A spokesman for Rep. Bart Stupak, D-Mich., said Tuesday night that 52 letters had been sent to health insurers with $2 billion or more in annual premiums.
The request to insurance companies included records relating to compensation of highly paid employees, documents relating to companies' premium income and claims payments, and information on expenses stemming from any event held outside company facilities in the past 2½ years.
The requests were made in letters signed by Rep. Henry Waxman, D-Calif., who guided a portion of health care legislation through the House Energy and Commerce Committee last month as chairman, and Stupak, who heads a subcommittee on the panel.
To believe that letters of this kind coming from powerful politicians can seriously be considered “requests” is naïve, to put it mildly. In our mixed economy, where the tentacles of government control and coercion extend into virtually every nook and cranny of private business, the letters “asking” for this kind of information can only be viewed as threatening. There is no telling what kind of retribution may be brought down on any company that fails to comply with the wishes of Waxman and Stupak.
And this brings me to a point I have been making about the attempt to create a government-run health insurance “public option” to “compete” with private insurers. In response to a Star-Ledger letter writer, I wrote:
The government is a unique institution, distinguished by its legal monopoly on the use of physical force. America's great achievement was to limit that compulsive power to the protection of our inalienable individual rights. That is government's proper role. Stepping outside of those constraints invalidates government, as America's Founders understood.
The proposed "public option" is intended to destroy private health insurance, and clear the way for single-payer medical tyranny. Everyone knows it. The politicians will do whatever it takes to support their "competitor". They will use government's tax and monetary powers to keep premiums "affordable"; regulatory powers to hamper private insurers; force below-market prices on providers; harass private executives with explicit or implied "back-room" threats using the arbitrary and capricious powers of the regulatory apparatus, the IRS, or antitrust division of the Justice Department. The employment of government's unique powers of legalized physical force to destroy private businesses, industries, and livelihoods is legalized criminality. (Emphasis added)
The House committee request is a concrete example of “explicit or implied threats” by representatives of the unique institution that holds the legal monopoly on the use of physical force. Reports AP:
Robert Zirkelbach, spokesman for the American Health Insurance Plans, said Democrats on the panel hoped to "silence the health insurance industry” [by] mounting a "fishing expedition" [to] “distract attention away from the fact that the American people are rejecting a government-run plan" as part of President Barack Obama's planned overhaul.
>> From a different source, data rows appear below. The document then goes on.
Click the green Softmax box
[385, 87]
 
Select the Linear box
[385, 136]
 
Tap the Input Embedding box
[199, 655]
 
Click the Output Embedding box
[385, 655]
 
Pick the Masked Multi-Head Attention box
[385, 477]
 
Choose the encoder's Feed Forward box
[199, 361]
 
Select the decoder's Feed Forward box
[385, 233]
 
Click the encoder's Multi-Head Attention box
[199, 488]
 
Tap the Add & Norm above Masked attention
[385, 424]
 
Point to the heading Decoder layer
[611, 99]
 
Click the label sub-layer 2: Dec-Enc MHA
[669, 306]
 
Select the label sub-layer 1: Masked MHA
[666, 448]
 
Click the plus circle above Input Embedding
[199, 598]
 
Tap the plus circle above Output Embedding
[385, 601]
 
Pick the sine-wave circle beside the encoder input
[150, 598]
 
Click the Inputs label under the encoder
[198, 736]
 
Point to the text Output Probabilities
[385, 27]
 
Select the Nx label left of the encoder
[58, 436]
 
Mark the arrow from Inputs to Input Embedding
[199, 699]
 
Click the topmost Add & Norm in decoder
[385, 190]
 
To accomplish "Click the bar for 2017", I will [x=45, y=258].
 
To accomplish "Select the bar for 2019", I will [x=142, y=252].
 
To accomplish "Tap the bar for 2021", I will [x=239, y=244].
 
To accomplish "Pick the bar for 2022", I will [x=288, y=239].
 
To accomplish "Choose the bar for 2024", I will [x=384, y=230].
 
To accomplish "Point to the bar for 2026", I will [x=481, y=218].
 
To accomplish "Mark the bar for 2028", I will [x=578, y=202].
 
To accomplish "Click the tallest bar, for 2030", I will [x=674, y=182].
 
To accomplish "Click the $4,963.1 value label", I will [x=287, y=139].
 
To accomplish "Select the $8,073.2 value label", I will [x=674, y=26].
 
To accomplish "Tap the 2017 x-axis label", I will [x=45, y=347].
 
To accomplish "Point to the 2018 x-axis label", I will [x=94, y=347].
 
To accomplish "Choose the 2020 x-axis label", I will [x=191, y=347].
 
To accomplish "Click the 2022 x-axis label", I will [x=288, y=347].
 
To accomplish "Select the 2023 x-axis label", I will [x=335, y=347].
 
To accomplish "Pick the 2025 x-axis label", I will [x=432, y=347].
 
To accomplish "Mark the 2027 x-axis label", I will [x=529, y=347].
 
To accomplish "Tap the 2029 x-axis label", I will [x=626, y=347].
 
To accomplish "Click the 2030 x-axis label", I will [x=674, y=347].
Whatever the reason, the fact is that the heavily controlled and regulated private health insurance industry is directly threatened by any public “option”. The request for the private company records without warrants, court orders, probable cause of any legal wrongdoing, etc., during this contentious period leading up to a vote on the future of American healthcare cannot be seen as a coincidence. If a public option is ever established, whether it comes in the form of a government-run plan, government controlled “co-ops”, or any other guise, it will mean the end of most private insurance and a huge step toward socialized medicine.
The Democrats have unintentionally flashed a clear warning signal, and a lesson on the workings of a mixed economy government.